Trump deploys federal officers to more states
WASHINGTON — President Donald Trump announced Wednesday that he will send federal agents into Chicago and Albuquerque to help combat rising crime, expanding the administration’s intervention in local enforcement as he runs for re-election under a “lawand-order” mantle.
Using the same alarmist language he has employed in the past to describe illegal immigration, Trump painted Democrat-led cities as out of control and lashed out at the “radical left,” even though criminal justice experts say the increase in violence in some cities defies easy explanation.
“In recent weeks there has been a radical movement to defend, dismantle and dissolve our police department,” Trump said at a White House event, blaming the movement for “a shocking explosion of shootings, killings, murders and heinous crimes of violence.”
“This bloodshed must end,” he said. “This bloodshed will end.”
The decision to dispatch federal agents to American cities is playing out at a hyperpoliticized moment when Trump is trying to show that he stands with law enforcement and depict Democrats as weak on crime. With less than four months to go before Election Day, Trump has been serving up dire warnings that the violence would worsen if his Democratic rival Joe Biden is elected in November, as he tries to win over voters who could be swayed by that message.
In trying to explain the spike in violence, experts point to the unprecedented moment the country is living through — a pandemic that has killed more than 140,000 Americans, historic unemployment, stayat-home orders, a mass reckoning over race and police brutality, intense stress and even the weather. Compared with other years, crime is down overall.

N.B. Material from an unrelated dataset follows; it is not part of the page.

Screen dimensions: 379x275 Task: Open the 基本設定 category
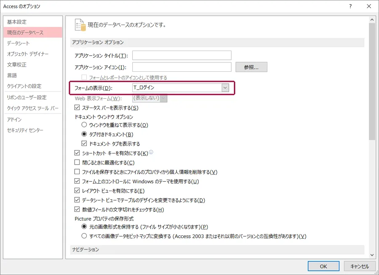coord(17,22)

Local authorities have also complained that deploying federal agents to their cities has only exacerbated tensions on the streets.
Hundreds of federal agents already have been sent to Kansas City, Missouri, to help quell a record rise in violence after the shooting death of a young boy there. Sending federal agents to help localities is not uncommon. Barr announced a similar surge effort in December for seven cities that had seen spiking violence.

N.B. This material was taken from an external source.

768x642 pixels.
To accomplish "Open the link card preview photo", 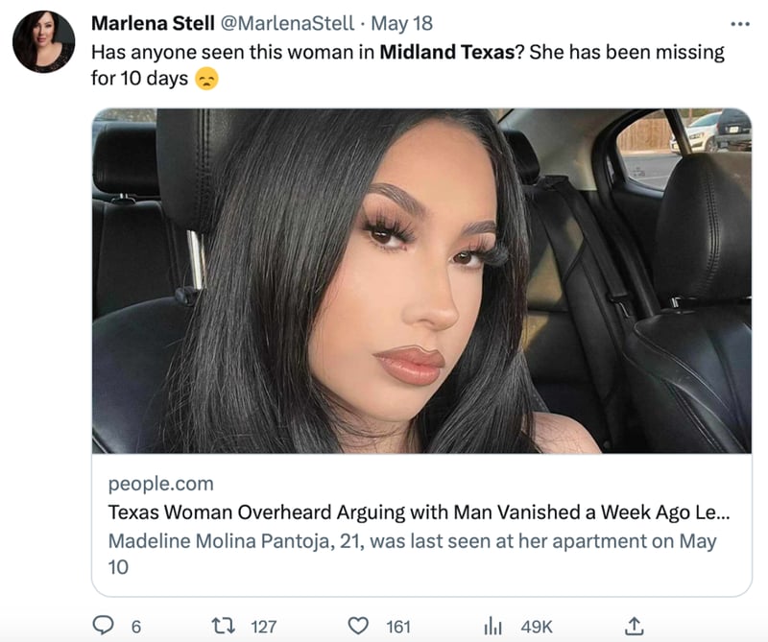I will click(x=421, y=280).
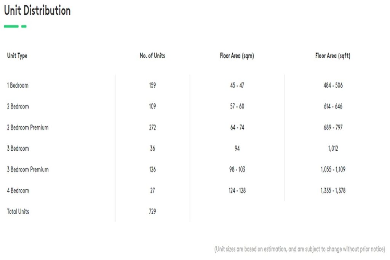Click the Unit Distribution heading
Image resolution: width=390 pixels, height=260 pixels.
(37, 11)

Usually, the Justice Department sends agents under its own umbrella, like agents from the Bureau of Alcohol, Tobacco, Firearms and Explosives or the Drug Enforcement Agency. But this surge effort will include at least 100 Department of Homeland Security Investigations officers working in the region who generally conduct drug trafficking and child exploitation investigations.
DHS officers have already been dispatched to Portland, Oregon, and other localities to protect federal property and monuments.